In January, U.S. President Donald Trump paused American refugee programs for at least three months and since then, around 20,000 Afghans who were awaiting resettlement in Pakistan are now in limbo. Afghans waiting for relocation to the United States have also urged Trump to restore the refugee program to end their ordeal.

HRW said in a statement that the human rights situation in Afghanistan has continued to deteriorate since the Taliban takeover in August 2021.

“Women and girls are banned from post primary education and denied a broad range of rights and freedoms. Human rights defenders, journalists, and former government personnel are at particular risk,” the group said.
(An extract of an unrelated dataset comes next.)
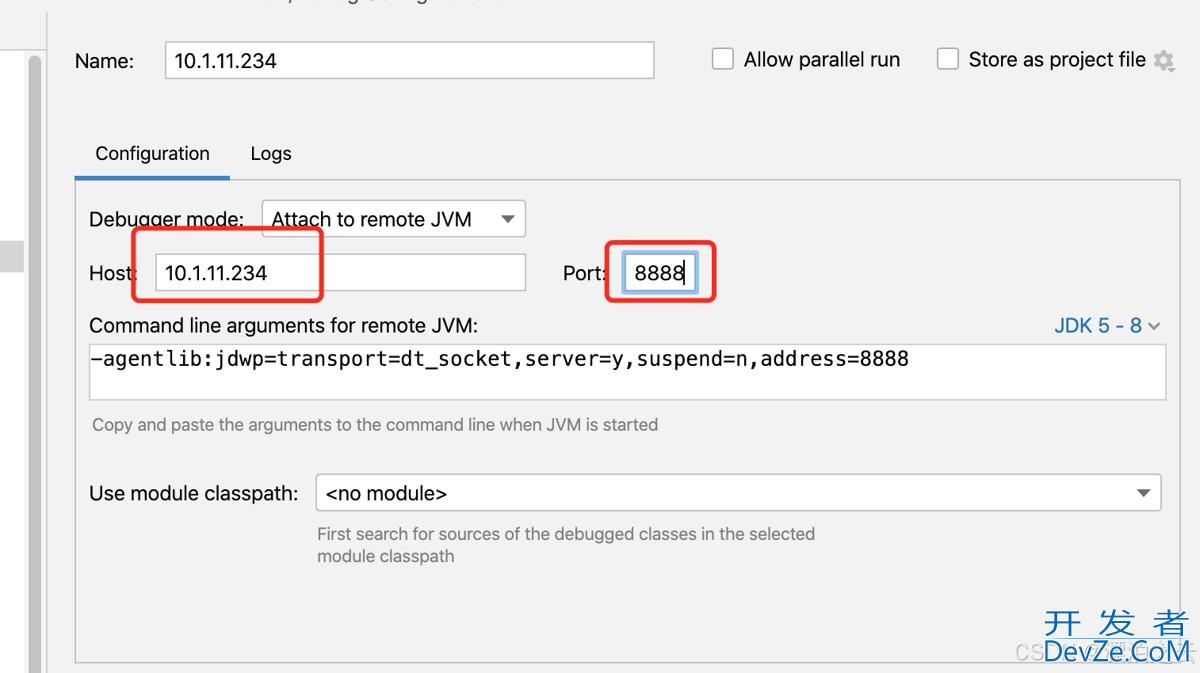The width and height of the screenshot is (1200, 673).
Task: Click the gear icon beside Store as project file
Action: tap(1164, 60)
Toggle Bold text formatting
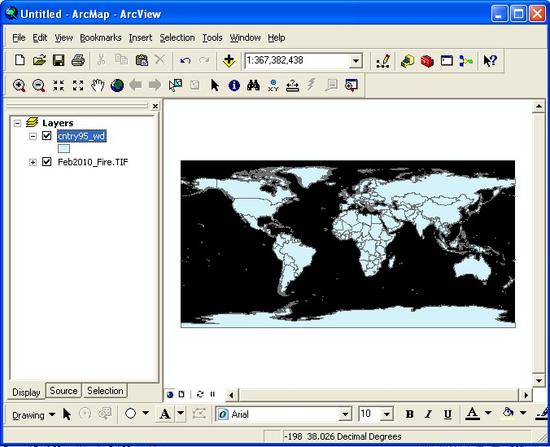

The statement also said that Afghans returning to their country struggle to survive amid Afghanistan’s soaring unemployment rate, broken health care system and dwindling foreign assistance.

Earlier this year, Pakistani Prime Minister Shehbaz Sharif had also approved the March 31 deadline for the deportation of those Afghans awaiting relocation to third countries unless their cases are swiftly processed by the governments that have agreed to take them.

“Afghanistan is not safe for any forced refugee returns,” Pearson said, “Countries that pledged to resettle at-risk Afghans should respond to the urgency of the situation in Pakistan and expedite those cases.”

HRW said that Pakistan’s Interior Ministry has also announced that Afghans without official residence documents, along with holders of Afghan Citizen Cards, must leave the cities of Islamabad and Rawalpindi or face deportation.

“Afghans holding Proof of Registration (PoR) cards must leave by June 30,” it said.

More than 800,000 Afghans have returned home or have been expelled by force from Pakistan since 2023, according to the International Organization for Migration, a U.N. agency that tracks migration.

More than 70% of those returning to Afghanistan have been women and children, including girls of secondary school age and women who will no longer have access to education, according to HRW.

The group said that “Pakistani police have raided houses, beat and arbitrarily detained people, and confiscated refugee documents, including residence permits. They have demanded bribes to allow Afghans to remain in Pakistan.”